**TRAVAIL À FAIRE**
• a. Réécris la partie du texte sur Gabriële Buffet qui s’ouvre sur les mots contenant "Menant un minutieux" et se ferme sur "du vingtième siècle.", en y remplaçant "minutieux" par "méticuleux".
• b. D’après le texte sur Gabriële Buffet, dans quelle école fut-elle la première femme reçue en classe de composition ?
• c. Poursuis le texte sur Gabriële Buffet à partir de sa dernière phrase.

**TEXTE FOURNI**
☆ ☆ ☆
C’est un peu fortuitement
que les sœurs Anne et Claire Berest, toutes deux écrivaines, découvrirent qui
fut véritablement leur arrière-grand-mère. Une forme d’omerta, ou à tout le
moins de malaise semblait peser sur leurs origines. Du coup, lever le voile sur
la vie extraordinaire de leur aïeule devenait aussi essentiel que de comprendre
leurs origines et les raisons de ce qui ressemblait bien à des secrets plus ou
moins contenus. Il faut dire que leur propre mère fut un peu le fruit du
hasard, seul enfant laissé par le grand-père Vicente, quatrième et dernier enfant
non désiré du couple infernal Picabia, qui se suicida à l’âge de vingt-sept
ans.
Menant un minutieux
travail d’enquête, les deux sœurs vont peu à peu découvrir que derrière cette
aïeule morte à cent-quatre ans dans la plus grande misère, l’oubli et l’indifférence
se cachait en réalité une des grandes figures intellectuelles de la première
moitié du vingtième siècle.
Née Gabriële Buffet,
d’une famille bourgeoise et militaire, la cadette des deux enfants du couple se
destinait à la musique. Elle fut d’ailleurs la première femme reçue en classe
de composition de la Schola Cantorum et la protégée de Vincent d’Indy qui avait
décelé son immense talent. C’est par l’intermédiaire de son frère Jean, un
peintre impressionniste de second ordre, qu’elle fit la connaissance de celui
qui allait devenir son mari, Francis Picabia. Lui était une star parmi les
impressionnistes, issu d’une riche famille d’origine espagnole, passionné de
voitures et collectionnant les conquêtes féminines. Est-ce parce qu’elle sut
déceler la fragilité et l’immense potentiel d’un talent mal exploité qu’elle
finit par tomber amoureuse et se lier à un homme qui allait devenir une des
figures de proue de la peinture moderne ? Mystère…
Toujours est-il que
Gabriële sacrifia tout pour faire d’un époux volage, instable et
maniaco-dépressif un artiste majeur et fondateur. Abandonnant sa carrière de
musicienne et de compositrice, se débarrassant au plus vite des enfants qu’elle
eut à subir comme une contrepartie désagréable d’un mariage où la chair comptait
bien moins que l’intellect, elle fut à la fois l’épouse, la mère, la nounou, la
manager et la théoricienne d’un artiste profondément instable et toujours prêt
à s’embarquer sur un coup de tête dans des aventures impossibles.
☆ ☆ ☆
Entrées d’un jeu de données
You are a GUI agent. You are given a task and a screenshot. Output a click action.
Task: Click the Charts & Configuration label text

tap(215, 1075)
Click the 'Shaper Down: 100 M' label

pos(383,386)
☆ ☆ ☆
**RÉPONSES PAR CONSIGNE**
• a.
Menant un méticuleux
travail d’enquête, les deux sœurs vont peu à peu découvrir que derrière cette
aïeule morte à cent-quatre ans dans la plus grande misère, l’oubli et l’indifférence
se cachait en réalité une des grandes figures intellectuelles de la première
moitié du vingtième siècle.

• b. À la Schola Cantorum.

• c.
Dotée d’un esprit
brillant et très au-dessus de la moyenne, elle fut l’amie intime de Duchamp,
d’Apollinaire, fréquenta Debussy, travailla avec Varèse, lança Schiapirelli
pour ne citer que quelques-uns des artistes majeurs de son temps. Elle fut avec
son mari l’une des fondatrices du mouvement dada et joua un rôle majeur dans
l’élaboration théorique de toute l’école de peinture non figurative.
Plus les sœurs Berest
avancent dans leur découverte, plus on sent du respect s’établir vis-à-vis
d’une femme à qui l’époque où elle vécut ne pouvait réserver que des seconds
rôles. Impossible de parler cependant de tendresse vis-à-vis d’une femme qui
vivait de façon intensément cérébrale dans un couple de monstres créatifs,
dotés d’une bougeotte quasi-incontrôlable, brûlant la chandelle par les deux
bouts et, surtout, incapables d’amour envers des enfants dont ils n’avaient que
faire, ou presque. Eux ne vivaient que pour l’art et elle, en particulier, que pour
soutenir jusqu’au bout, malgré les avanies, les crises et les situations
vaudevillesques un mari aussi génial qu’impossible à vivre. Les quelques
remarques insérées par les deux rédactrices sous forme de petits dialogues à la
fin de certains chapitres (qui tous portent le nom de l’une des œuvres de
Francis Picabia) montrent bien ce mélange d’admiration et de désarroi qu’elles
éprouvent à distance pour d’illustres ancêtres qu’on avait pris soin de leur
cacher comme des monstres dont le génie n’aurait pas racheté les vies. Voici en
tous cas un très beau livre qui éclaire brillamment la vie artistique de
l’entre-deux guerres, entre autres.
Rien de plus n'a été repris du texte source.